(What you need to do):
At the line containing "This screenshot has", begin an exact copy of the lines below and continue through the final one, with no pictures.

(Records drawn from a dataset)
▬▬▬▬▬▬▬▬▬▬

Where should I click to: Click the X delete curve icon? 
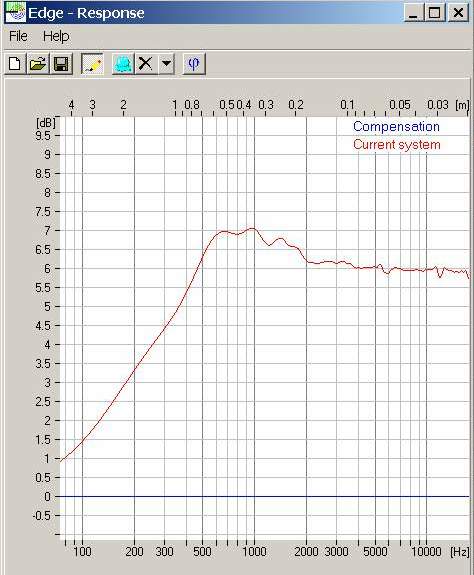pos(146,64)
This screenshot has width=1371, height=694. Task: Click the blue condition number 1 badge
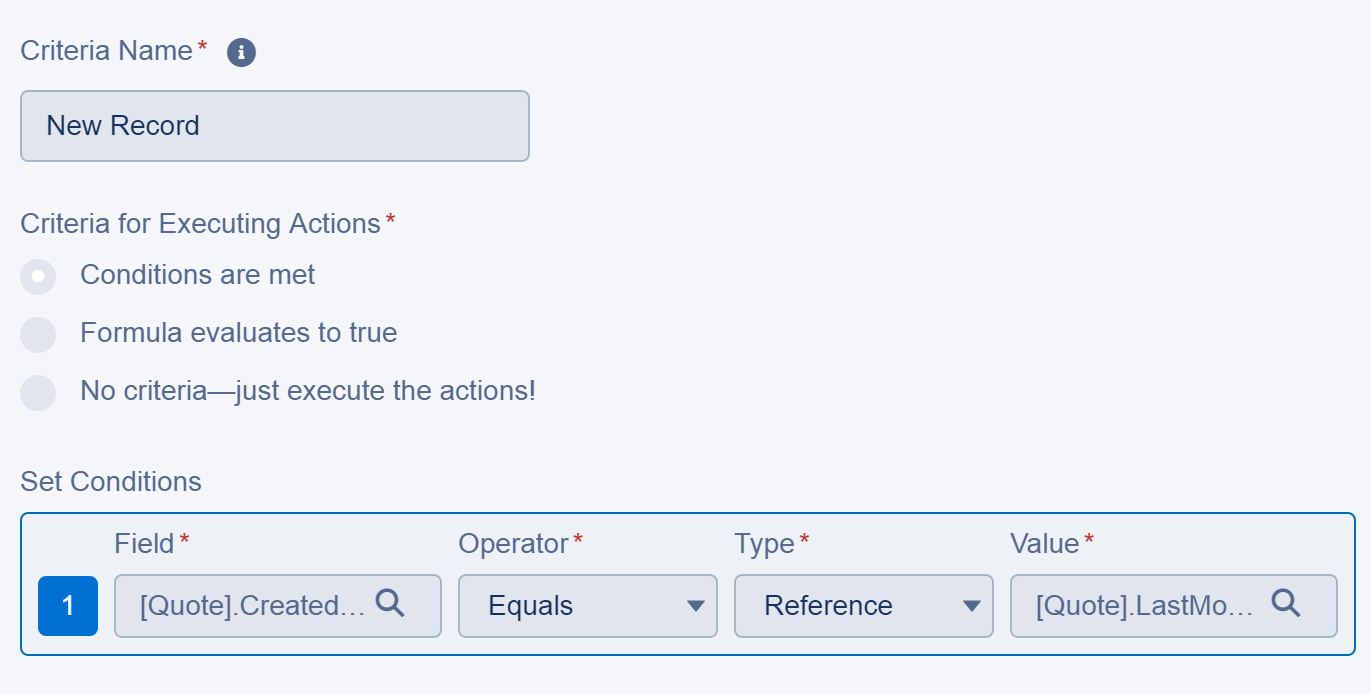pos(68,606)
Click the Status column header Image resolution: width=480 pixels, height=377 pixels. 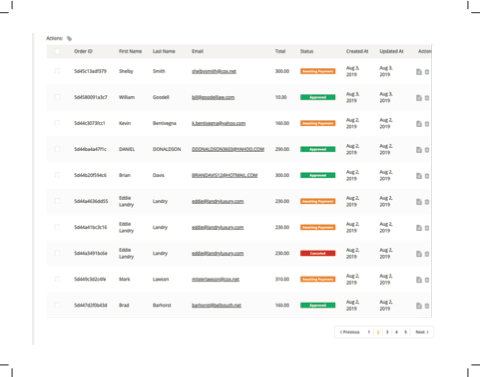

▬▬▬▬▬▬▬▬▬▬

(Exercise solution):
This screenshot has width=1371, height=694. Task: Click the blue condition number 1 badge
pos(68,606)
Click the Status column header Image resolution: width=480 pixels, height=377 pixels. 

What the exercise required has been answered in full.